For the past several months now, a bit of a running battle has been happening in the land of the farmer's markets -- specifically, way down yonder in the paw-paw patch we know as the 17th Street Farmer's Market.
It seems that Style Weekly has drawn the ire of local marketeers, largely a reaction to a single sentence that offers praise for the South of the James Market and chides the 17th Street Farmer's Market in the same breath.
"Every Saturday morning, the little farmers’ market that could kicks the teeth out of the farmers’ market that seems to dry up a little more each season in Shockoe Bottom," Deveron Timberlake wrote in a brief piece ("Pie-Eyed in South Side") on July 2.
That brief, off-handed mentioned by Timberlake generated some mild buzz -- including a joint letter-to-the-editor written by three area market managers.
These inappropriate words are aimed at the 17th Street Market, one of America’s oldest public markets (established in 1779), and they create a false impression of the market community that we would like to correct.
The volunteers, staff and vendors at Richmond’s farmers’ markets consider themselves part of one big community. We want to see each other succeed. The 17th Street Farmers’ Market is the flagship market and stands as an inspiration to the Richmond area’s entire market community. This market has endured for centuries, often under very difficult circumstances, and has paved the way for the proliferation of the newer neighborhood markets.
True that. The 17th Street market is venerable and has persevered through years of adversity. That it remains in operation today has far more to do with the dedication of its vendors and rotating staff than it does with the commitment of its owner, the City of Richmond.
But let's look past the war of words. Let's take a peek at what a future vision for local food could look like.
Even as the Virginia Farm Bureau calls on Virginia families to spend $10 a week on local produce, hundreds of Richmond residents are already turning out to savor the season at a growing number of community-centric markets.
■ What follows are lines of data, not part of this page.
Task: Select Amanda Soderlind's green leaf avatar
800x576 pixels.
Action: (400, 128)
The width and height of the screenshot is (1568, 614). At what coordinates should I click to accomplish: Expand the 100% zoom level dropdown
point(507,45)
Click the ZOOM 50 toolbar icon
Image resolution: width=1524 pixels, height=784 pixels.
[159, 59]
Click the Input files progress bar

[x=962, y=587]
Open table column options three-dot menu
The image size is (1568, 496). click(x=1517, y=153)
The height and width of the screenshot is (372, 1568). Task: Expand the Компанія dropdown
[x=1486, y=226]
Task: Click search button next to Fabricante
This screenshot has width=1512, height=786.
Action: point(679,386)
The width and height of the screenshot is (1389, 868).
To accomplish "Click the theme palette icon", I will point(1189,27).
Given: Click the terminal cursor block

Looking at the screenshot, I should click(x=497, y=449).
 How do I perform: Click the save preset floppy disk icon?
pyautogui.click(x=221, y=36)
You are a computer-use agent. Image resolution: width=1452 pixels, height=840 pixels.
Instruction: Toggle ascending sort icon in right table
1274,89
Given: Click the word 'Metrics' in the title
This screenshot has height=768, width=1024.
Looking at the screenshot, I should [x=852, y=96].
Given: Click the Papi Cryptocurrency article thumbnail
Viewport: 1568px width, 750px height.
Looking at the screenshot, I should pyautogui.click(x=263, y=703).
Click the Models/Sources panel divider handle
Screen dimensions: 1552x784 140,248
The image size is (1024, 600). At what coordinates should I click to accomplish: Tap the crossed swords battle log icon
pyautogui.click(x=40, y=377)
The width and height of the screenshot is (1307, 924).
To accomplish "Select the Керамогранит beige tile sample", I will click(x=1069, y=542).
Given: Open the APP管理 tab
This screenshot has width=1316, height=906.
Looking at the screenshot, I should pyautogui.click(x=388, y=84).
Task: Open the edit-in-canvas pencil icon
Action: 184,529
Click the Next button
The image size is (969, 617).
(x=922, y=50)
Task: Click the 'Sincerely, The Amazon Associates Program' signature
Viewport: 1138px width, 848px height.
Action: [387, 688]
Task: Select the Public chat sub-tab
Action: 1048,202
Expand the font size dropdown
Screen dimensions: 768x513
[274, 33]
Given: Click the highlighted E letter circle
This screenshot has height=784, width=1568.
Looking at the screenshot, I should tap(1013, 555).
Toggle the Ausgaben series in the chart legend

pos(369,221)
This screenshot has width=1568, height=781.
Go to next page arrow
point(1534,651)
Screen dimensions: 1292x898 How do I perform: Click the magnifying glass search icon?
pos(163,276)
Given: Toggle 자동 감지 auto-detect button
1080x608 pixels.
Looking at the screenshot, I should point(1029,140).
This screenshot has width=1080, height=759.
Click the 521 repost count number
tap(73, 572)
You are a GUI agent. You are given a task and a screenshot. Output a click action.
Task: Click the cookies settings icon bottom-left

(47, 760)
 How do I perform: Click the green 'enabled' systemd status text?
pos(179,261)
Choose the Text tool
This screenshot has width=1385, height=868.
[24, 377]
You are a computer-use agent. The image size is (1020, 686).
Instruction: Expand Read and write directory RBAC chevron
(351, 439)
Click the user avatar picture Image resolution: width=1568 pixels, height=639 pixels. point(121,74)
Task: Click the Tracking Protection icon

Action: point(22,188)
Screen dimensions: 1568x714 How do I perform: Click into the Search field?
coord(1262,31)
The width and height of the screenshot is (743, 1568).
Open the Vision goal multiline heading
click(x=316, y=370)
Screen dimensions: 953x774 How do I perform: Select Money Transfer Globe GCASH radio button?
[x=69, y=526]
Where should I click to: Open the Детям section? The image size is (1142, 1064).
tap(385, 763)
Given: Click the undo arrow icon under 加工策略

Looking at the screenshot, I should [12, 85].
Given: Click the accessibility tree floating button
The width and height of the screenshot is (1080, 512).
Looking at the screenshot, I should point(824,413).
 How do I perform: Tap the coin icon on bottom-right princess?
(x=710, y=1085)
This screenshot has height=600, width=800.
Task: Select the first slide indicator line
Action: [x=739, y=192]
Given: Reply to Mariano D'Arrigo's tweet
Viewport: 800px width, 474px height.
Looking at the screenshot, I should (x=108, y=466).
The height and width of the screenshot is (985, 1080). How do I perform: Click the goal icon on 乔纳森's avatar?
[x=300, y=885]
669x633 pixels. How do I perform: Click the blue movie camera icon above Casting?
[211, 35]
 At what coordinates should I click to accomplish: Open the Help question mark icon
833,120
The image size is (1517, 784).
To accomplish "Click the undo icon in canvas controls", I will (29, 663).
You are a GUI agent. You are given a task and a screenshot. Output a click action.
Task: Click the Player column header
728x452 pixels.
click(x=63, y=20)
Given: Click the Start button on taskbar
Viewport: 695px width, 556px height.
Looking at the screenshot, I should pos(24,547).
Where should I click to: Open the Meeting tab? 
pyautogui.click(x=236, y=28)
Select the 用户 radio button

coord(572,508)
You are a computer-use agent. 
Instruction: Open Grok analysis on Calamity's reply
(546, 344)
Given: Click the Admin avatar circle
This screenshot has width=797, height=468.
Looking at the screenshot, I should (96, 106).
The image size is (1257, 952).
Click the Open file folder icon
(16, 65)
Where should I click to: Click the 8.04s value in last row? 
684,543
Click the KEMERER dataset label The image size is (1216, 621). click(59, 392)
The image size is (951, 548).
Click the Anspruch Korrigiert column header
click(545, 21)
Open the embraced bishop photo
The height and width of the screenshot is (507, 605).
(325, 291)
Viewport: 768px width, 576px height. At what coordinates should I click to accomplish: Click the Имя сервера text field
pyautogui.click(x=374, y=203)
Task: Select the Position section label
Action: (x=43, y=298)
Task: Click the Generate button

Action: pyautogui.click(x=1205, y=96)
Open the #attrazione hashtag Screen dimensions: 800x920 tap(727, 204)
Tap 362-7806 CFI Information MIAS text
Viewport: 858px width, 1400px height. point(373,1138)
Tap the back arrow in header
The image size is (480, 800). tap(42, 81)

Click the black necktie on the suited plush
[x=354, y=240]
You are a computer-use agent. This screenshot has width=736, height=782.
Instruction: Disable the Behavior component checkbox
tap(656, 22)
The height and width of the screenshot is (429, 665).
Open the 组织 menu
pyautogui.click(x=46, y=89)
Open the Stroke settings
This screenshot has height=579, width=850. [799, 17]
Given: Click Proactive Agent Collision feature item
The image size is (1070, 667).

Not that neighborhood boundaries matter much when your favorite organic farmer is selling this week's harvest or when peak tomato time hits.
Richmonders literally can't run a corner without hitting a crate of fresh corn stacked at a market stand. Save Our Food, a program operated by the Farm Bureau to promote local food, cites four markets within 30 miles of the Fan -- and it misses a handful of others, including the hugely popular South of the James Market and the new Lakeside Farmer's Market and Ellwood-Thompson's new parking lot market.
HomeStyle, a monthly home and garden insert in Style Weekly, spotlighted four of our local markets in August -- including the 17th Street Farmer's Market. Writer and food critic Brandon Fox must've had a great time doing research for her article:
Richmond has embraced the locavore movement with the fervor of the newly converted. It’s as if the big daddy of them all, the 17th Street Farmer’s Market, suddenly begat a couple of little markets, who in turn, spawned a few of their own. Suddenly, local, fresh-from-the farm goods seem to be around every corner. Of course, markets in Goochland, Ashland, and Chesterfield have been around for a while, but others closer to and in the city, like the South of the James Market and the market on Lakeside, are new this year. Are more planned for the future? It might just be a good idea. Gina Collins of Victory Farms, says that right now “that pod of people (who want local food) isn’t just the usual suspects, it’s expanded way beyond that in the last two years.”
With all of this fresh, local energy in the Richmond area, you have to wonder why the City of Richmond isn't making a more focused investment in the future of the 17th Street Farmer's Market -- both as a destination for residents of the region and tourists, and as a bit of an economic engine for downtown Richmond.
Let's take it even further:
- What would it look like if someone -- a Ukrop's or Ellwood-Thompson's or Lewis Ginter Botanical Garden -- really turned up the heat on Richmond's market mania?
- How about a dozen markets traveling around the Richmond region, setting up shop once a week or every few weeks in Ginter Park and Fulton Hill and Carytown?
- How about the 17th Street Farmer's Market re-roofed and enclosed with good parking, and operating as a central hub for local truck farmers bringing goods to market and for local retailers looking for quality, local produce? (Does anyone remember when that model was the bread-and-butter for the Bottom?)
- How about a small local market once a week in the parking lot of every Ukrop's in the region?
What if the vision wasn't to create a bunch of markets, but to provide access to fresh, local and affordable foods to all residents of the Richmond region?
The opportunity for the region to support local agriculture and provide fresh produce and other foods to residents -- including many whose options for fresh and local are extremely limited -- is huge.